В конечном итоге травма распределяет людей по трем крупномасштабным группам (которые — стоит ли об этом говорить? — мoгут пересекаться друг с другом). Однообразно повторяясь, она обрекает своих пациенсов на душевный недуг менее или более глубокий. Реверсированная, она позволяет личности встать в авангард историко-культурной созидательности (миметической или свободной от подражательности всякого рода). И третье: в своей необратимой форме травма опричинивает поведение того большинства, которое действует по предлагаемому ему образцу, поддерживает символический порядок в одном из его состояний. Ординарная травма несамодеятельна и поэтому лишь выталкивает обладателей таковой туда, где большая психоистория вершится без их оригинальных вкладов в ее ход.
Эта история берет старт в мифоритуальном обществе, сложившемся по мере нарастания успехов неолитической революции, которая сделала продуктивность человека хозяйствующего превосходящей производительные силы природы. Обретший динамизм и, значит, заглянувший в будущее, архаический человек был обеспокоен подстерегающей его там неизвестностью — возможным опустошением его новаторства. Он постарался приостановить развитие, имплицирующее свое исчерпание, влекущее в пропасть. Собственно история была приурочена к абсолютному прошлому, к «dream-time», и нарративизирована на фантастический манер в мифах творения. Перед воспреемниками панкреации стояла задача ритуально воспроизводить ее и предохранять ее от упадка. Для такого мировоззрения self-made-man — тот, кто в соответствии с когда-то произошедшим однократным переходом от небытия к бытию рождается во второй раз, погибая на самом деле, во плоти, будучи лишенным какой бы то ни было возможности переиначить свое начало в роли носителя социокультурных ценностей. Калечение подростков в обряде посвящения делает их рождающимися-из-умирания, а травму — биофизической (мы до сих пор непроизвольно держимся этого ее понимания, именуя душевные потрясения греческим словом, обозначавшим «рану»). Травма унифицирует всех членов архаического общества, она деперсонализована, конституирована не волей прихотливых обстоятельств, застающих нас врасплох, а намерением коллектива, подвергающего себя автоэксперименту, добиться стабильности и интегративности во что бы то ни стало. Телесное страдание посвящаемых не стираемо до бесследности — рубцует, стигмaтизирует их.[19]
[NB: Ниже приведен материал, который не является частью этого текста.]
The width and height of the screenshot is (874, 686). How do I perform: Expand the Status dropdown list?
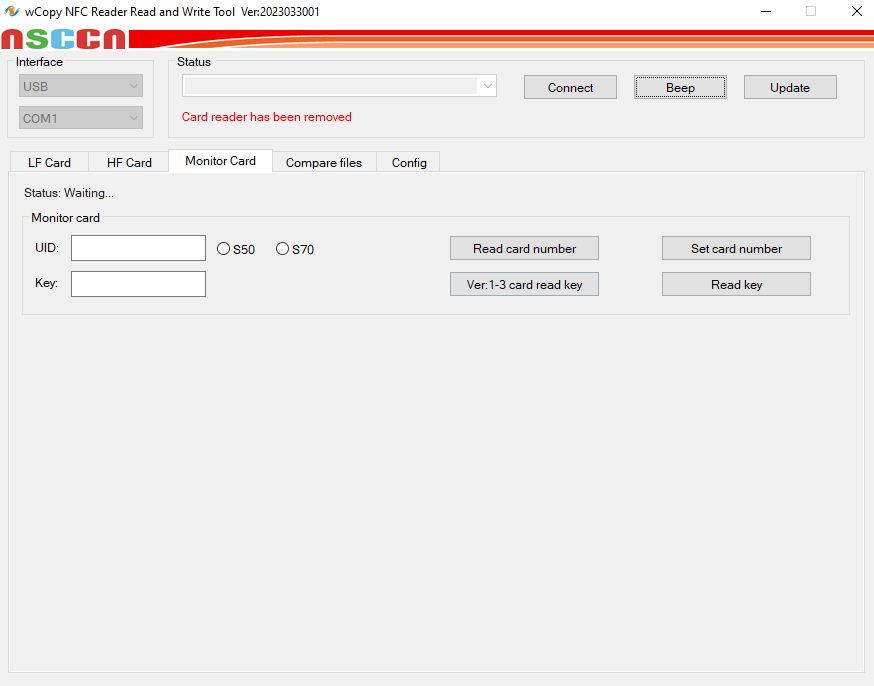coord(487,85)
По своему эффекту оно превосходит те впечатления, что откладываются в памяти лиц, напуганных переживанием лишь вероятных опасностей, которыми кишит среда обитания. Инициационная травма призвана ослабить уязвимость психики, то и дело пасующей перед внешними силами. Архаический человек — собственник той ординарной травмы, что препятствует личной социокультурной предприимчивости.